Réponse: Les décisions pour la reprise de la communication aérienne, l'ouverture des frontières, le changement de régime pour traverser la frontière sont actuellement prises par le Centre opérationnel, suite aux consultations interservices. Évidemment, ce dernier s'oriente avant tout sur la situation épidémiologique aussi bien dans notre pays qu'à l'étranger.

Question: Une précision concernant votre réponse à la dernière décision de la République tchèque d'expulser des diplomates. Votre réaction sera-t-elle symétrique? Et peut-elle signifier l'expulsion de tout le personnel de l'Ambassade?

Réponse: Nous réagirons.

Question: Pourvu que l'aggravation des relations avec certains anciens pays socialistes ne détruise pas nos bonnes relations avec les populations. Est-il possible d'apporter un certain soutien moral à toutes les personnes qui s'opposent absolument aux actions russophobes et soutiennent notre pays?

Réponse: Vous savez, il y a une bonne expression: il faut vivre avec sa conscience. Quand on vit avec sa conscience, même les épreuves les plus difficiles ne vous détruisent pas. Elles vous rendent plus forts ou vous aident simplement à franchir les moments difficiles qui se produisent dans la vie de tout le monde. Il faut vivre avec sa conscience. Je sais bien que ce n'est pas la solution la plus simple. Mais je trouve qu'elle est la bonne. C'est mon conseil si vous me demandiez mon avis personnel.

Je pense que là est justement le soutien et l'appui moral à ceux qui constatent les actions des pays occidentaux - qui frôlent la folie - non seulement pour détruire les relations bilatérales, mais également multilatérales parce qu'on ne peut plus parler seulement de relations bilatérales.

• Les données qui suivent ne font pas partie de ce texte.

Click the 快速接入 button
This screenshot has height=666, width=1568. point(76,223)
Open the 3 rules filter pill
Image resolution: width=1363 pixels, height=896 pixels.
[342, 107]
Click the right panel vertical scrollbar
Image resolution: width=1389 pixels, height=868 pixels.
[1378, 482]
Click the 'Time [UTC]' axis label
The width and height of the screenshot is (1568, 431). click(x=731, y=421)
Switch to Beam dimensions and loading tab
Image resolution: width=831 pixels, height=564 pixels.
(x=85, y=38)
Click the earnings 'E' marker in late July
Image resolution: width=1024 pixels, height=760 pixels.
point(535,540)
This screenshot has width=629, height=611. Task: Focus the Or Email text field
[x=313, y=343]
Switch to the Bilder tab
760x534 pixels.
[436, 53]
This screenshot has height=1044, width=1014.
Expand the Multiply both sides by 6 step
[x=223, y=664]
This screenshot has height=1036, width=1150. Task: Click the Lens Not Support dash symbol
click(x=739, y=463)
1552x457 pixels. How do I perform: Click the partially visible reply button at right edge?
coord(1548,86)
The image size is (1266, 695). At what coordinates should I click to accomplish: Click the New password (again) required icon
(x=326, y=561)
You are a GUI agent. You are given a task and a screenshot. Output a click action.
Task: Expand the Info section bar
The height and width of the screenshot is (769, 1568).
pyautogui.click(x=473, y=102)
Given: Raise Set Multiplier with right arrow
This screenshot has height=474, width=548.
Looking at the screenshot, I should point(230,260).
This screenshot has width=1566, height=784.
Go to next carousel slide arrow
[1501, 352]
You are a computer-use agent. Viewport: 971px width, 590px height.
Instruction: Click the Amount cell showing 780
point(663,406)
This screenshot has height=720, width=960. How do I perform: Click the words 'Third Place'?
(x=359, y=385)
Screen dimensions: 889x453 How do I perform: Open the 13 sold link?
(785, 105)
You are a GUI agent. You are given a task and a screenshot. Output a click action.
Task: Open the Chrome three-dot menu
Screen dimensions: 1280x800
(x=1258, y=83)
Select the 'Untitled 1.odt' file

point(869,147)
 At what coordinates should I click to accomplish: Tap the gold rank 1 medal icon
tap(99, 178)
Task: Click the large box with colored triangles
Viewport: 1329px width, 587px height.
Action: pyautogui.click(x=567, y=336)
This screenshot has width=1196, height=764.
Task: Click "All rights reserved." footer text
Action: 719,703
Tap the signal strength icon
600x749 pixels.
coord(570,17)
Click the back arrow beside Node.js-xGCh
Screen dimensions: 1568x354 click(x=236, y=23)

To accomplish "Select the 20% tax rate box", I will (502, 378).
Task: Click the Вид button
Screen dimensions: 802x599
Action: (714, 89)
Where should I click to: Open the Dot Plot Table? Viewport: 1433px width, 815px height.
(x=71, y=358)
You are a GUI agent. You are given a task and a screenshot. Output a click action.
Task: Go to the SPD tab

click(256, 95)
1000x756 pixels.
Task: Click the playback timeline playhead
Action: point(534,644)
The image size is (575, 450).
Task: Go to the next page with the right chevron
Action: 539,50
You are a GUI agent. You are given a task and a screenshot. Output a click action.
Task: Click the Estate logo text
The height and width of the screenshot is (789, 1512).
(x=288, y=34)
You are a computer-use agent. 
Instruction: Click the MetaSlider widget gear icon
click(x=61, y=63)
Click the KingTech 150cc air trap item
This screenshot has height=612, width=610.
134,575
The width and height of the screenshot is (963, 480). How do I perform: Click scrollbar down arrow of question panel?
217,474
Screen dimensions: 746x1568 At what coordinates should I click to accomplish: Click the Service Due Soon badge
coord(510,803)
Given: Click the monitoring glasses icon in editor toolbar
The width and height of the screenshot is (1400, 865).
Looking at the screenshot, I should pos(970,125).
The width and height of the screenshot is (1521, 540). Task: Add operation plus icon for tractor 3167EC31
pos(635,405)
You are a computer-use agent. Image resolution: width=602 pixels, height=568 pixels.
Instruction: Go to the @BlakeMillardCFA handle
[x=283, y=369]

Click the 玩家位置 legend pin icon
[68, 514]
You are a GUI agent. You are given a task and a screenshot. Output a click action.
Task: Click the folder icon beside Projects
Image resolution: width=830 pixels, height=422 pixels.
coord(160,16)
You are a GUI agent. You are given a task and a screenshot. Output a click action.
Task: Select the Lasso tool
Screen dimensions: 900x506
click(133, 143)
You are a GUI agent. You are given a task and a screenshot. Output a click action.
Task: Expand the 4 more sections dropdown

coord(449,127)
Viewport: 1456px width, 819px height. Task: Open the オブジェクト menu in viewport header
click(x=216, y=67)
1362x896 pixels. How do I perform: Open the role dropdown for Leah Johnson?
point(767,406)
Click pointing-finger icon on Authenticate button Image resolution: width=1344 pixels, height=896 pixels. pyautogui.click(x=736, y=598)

Je suis d'accord à 100% pour dire que la création des relations bilatérales et les nombreux acquis dont sont fiers notamment les pays de l'Occident ont été créés grâce aux relations bilatérales et avec le soutien d'autres pays, y compris la Russie.

Je ne parle pas de la Seconde Guerre mondiale et du rôle joué par notre pays dans la libération de l'Europe de la peste brune, du fascisme. Je ne parle pas de la reconstruction d'un très grand nombre de pays européens et du soutien matériel dans différents secteurs après la guerre. Beaucoup de choses sont liées à notre coopération, au soutien, à la véritable solidarité dans les moments et les périodes difficiles de l'histoire contemporaine: c'est la lutte contre le terrorisme, la coopération sur les vaccins et bien d'autres. La Russie a été le premier pays à créer un vaccin. Nous avons tendu une main de coopération à l'Europe pour interagir, pour échanger les informations, pour travailler ensemble sur le vaccin. C'était là une véritable action humaniste.